ASSIGNMENT:
The response should be the lines of the data, starting at the first and ending at the one that contains "Viewport: 732px width, 343px height.", copied without change.

[Data excerpts]
╔══

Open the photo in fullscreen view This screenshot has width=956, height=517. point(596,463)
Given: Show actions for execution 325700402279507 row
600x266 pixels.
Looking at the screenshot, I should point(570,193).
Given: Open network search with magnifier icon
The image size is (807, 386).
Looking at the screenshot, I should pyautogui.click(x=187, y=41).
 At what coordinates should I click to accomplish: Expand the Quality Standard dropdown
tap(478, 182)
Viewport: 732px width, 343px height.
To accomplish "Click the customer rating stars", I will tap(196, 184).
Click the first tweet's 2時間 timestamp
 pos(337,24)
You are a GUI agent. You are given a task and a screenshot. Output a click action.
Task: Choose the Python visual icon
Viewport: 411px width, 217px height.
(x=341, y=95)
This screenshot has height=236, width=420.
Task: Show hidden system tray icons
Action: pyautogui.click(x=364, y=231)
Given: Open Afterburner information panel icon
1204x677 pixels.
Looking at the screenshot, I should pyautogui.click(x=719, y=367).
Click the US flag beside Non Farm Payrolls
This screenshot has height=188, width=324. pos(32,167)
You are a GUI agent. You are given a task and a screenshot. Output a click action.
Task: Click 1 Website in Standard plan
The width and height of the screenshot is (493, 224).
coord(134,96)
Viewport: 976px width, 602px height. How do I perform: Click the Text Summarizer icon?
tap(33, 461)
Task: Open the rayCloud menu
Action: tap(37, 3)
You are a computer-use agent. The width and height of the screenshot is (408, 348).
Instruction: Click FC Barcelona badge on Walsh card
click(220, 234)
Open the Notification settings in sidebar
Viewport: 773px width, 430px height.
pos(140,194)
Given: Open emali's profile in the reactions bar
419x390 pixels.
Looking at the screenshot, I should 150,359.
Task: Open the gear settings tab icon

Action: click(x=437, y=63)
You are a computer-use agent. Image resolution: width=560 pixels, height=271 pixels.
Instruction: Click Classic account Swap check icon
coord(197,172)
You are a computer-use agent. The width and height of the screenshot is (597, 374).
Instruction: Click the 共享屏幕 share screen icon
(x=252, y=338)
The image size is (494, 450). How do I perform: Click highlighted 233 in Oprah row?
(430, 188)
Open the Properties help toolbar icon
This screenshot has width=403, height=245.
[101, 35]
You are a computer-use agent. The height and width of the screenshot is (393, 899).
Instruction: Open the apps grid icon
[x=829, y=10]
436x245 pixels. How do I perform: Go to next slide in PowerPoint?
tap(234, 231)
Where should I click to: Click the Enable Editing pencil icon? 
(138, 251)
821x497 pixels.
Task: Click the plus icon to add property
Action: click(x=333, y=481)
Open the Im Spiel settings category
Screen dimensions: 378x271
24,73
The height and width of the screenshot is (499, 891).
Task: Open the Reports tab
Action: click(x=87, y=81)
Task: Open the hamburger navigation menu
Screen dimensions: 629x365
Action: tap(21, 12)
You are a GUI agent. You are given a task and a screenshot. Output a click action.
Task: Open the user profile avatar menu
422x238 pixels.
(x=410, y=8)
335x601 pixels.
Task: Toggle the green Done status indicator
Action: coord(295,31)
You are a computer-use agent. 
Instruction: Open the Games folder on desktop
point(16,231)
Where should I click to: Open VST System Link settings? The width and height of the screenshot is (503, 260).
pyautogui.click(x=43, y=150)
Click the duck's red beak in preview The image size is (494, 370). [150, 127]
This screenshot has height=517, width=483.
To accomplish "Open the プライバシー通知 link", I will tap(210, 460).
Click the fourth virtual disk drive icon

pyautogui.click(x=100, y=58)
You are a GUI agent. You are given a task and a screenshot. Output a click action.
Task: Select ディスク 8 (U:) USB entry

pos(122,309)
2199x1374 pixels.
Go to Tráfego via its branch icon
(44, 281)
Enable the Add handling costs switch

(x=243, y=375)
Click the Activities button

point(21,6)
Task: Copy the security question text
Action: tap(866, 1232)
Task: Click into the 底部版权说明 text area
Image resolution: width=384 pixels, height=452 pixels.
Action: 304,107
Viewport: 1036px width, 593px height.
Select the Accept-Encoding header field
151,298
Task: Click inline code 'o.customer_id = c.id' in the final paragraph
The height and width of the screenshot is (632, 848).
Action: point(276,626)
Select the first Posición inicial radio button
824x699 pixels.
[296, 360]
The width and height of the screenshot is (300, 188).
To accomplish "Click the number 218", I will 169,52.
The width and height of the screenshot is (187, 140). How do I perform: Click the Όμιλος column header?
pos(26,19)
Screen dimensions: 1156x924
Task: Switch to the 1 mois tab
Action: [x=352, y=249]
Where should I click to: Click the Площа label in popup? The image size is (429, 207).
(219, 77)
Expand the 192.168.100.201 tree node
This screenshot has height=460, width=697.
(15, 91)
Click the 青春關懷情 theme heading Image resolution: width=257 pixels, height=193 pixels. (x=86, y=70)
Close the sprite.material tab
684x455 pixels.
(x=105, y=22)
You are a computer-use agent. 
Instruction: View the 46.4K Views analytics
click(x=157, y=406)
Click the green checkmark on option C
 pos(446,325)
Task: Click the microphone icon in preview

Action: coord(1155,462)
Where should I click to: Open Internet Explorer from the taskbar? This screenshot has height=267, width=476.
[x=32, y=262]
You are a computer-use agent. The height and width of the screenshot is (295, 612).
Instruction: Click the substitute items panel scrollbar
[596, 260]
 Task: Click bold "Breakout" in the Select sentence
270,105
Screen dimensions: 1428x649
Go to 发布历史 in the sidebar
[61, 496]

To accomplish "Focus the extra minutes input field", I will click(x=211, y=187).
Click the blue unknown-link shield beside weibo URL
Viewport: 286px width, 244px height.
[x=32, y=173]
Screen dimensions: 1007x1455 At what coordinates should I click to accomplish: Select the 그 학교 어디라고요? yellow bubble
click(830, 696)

╚══

EXERCISE ANSWER:
Open the photo in fullscreen view This screenshot has width=956, height=517. point(596,463)
Given: Show actions for execution 325700402279507 row
600x266 pixels.
Looking at the screenshot, I should point(570,193).
Given: Open network search with magnifier icon
The image size is (807, 386).
Looking at the screenshot, I should pyautogui.click(x=187, y=41).
 At what coordinates should I click to accomplish: Expand the Quality Standard dropdown
tap(478, 182)
Viewport: 732px width, 343px height.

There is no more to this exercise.